Workshops for new musicals are part of the fabric of the industry and allow creative teams the opportunity to see their work performed in front of an audience in order to prompt further development. This is usually done behind closed doors, with invited audiences of friends, industry executives and potential producers acting as the core audience in a relatively safe environment.
Producers of Bumblescratch, a new musical by Robert J Sherman extended this invite to the general public, with a one-night-only staged concert performance at the Adelphi Theatre, and whilst I feel in some way uncomfortable reviewing what is very much a work-in-progress, the scale of the production itself solicited feedback, and so I hope this is taken with an open mind.
If there was ever a greater argument to be had for the importance of musicals having an excellent book writer, it is this. Billed as librettist, composer and lyricist it's clear that for all Sherman's good intentions in creating the piece, he is wearing at least one hat too many. For the piece to progress this vitally needs a dramaturge and book writer on board to help shape the material and work on the narrative that is consistently muddled and in its current form, fundamentally flawed.
Described as a 'sung through musical comedy' – a form of musical I wasn't aware actually existed – (The Most Happy Fella?) the show ultimately hasn't found an overall tone with which it is comfortable being. From the marketing it would suggest that audiences are in for a jolly children's musical about a friendly rat, but the unintelligible plot, deeply religious overtones and bizarre allegory suggest otherwise, and the children in my immediate vicinity either didn't return after the interval, played on their phones or otherwise took a nap.

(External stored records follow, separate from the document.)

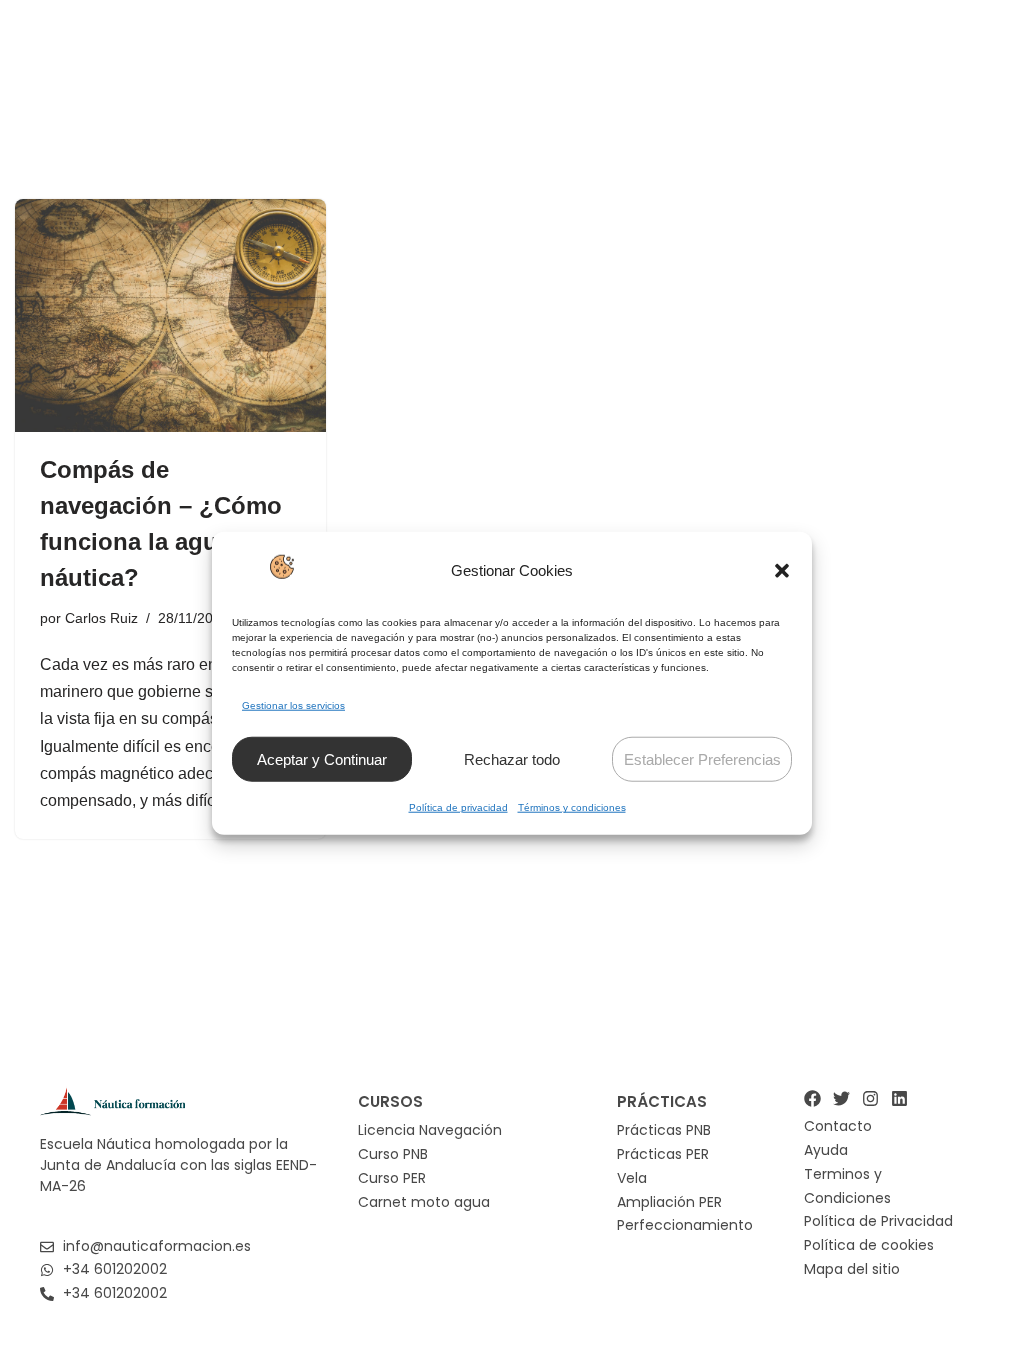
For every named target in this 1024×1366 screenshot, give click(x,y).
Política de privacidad (458, 807)
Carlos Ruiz (101, 618)
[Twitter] (841, 1098)
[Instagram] (870, 1098)
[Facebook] (812, 1098)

I found myself baffled by the narrative that just made little-to-no sense, and reading the extensive synopsis in the programme I'm still not sure that the storytelling on the stage actually matched what was written down. Cheese became a hallucinogenic drug, a whore seemed to be eaten by a child rat and a religious epiphany changed the fortunes and philosophy of the whole story. The audience are asked to suspend their belief and follow various plot threads that climax with the rats starting the Great Fire of London – the driving force of the narrative.
Humans as animals is a well-trodden trope in musical theatre, and whilst the likes of Stiles and Drewe have managed to consistently strike the balance between humour and sincerity in shows such as Honk! and Just So, here not enough is made of this convention and the fun is lost after the first few minutes. The over-reliance on recitative-like numbers weighted the piece down in its own sincerity, sucking any humour out of either character or situation. With a sharp book, and a couple of gags the action could be kept moving, but as it stands the numbers rolled into each other and proved too difficult to follow that after forty minutes I gave up trying. In the old days a producer would hire Neil Simon to come and insert 10 jokes per page in order to try and save a musical comedy, but I'm not quite sure even that would help this show in its current state.
Darren Day gave a solid performance as Bumblescratch, rarely gravitating away from centre stage and holding most of the material, something that urgently needs addressing. Spreading out the narrative and material throughout the supporting cast would help give some much needed structure to the piece, allowing it to appeal more perhaps to schools and amateur theatre groups who are always looking for original pieces to perform, and can provide an excellent revenue stream away from the West End. Day's cockney patter matches the material yet even he seemed laboured under his character's conflicting humour and sincerity. The opening of the second act felt like something out of Les Miserables – completely different in both style and tone to anything that had come previously, feeling like a brand new show.
Sherman has certainly inherited his father's genes in terms of toe-tappers and the show's greatest strength is a couple of lively songs that are superbly orchestrated and were wonderfully realised by an excellent on-stage orchestra. As a concert performance the cast work hard to give the material it's best chance of survival, and there's an excellent performance by youngster Ilan Galkoff who manages to steal the show before being attacked by a frying pan.
As a one-off performance there was a polished and committed delivery by both cast and orchestra to a charitable evening. Ultimately I'm not convinced that a West End Gala is quite the right setting for what is really a workshop of a new musical, and the producer's intentions going forward were not clear. Money had clearly been spent in recording the show with cameras throughout the auditorium, but I can only hope the event leads the production team back to the drawing board in terms of finding a way forward for this honourable, yet deeply flawed new musical.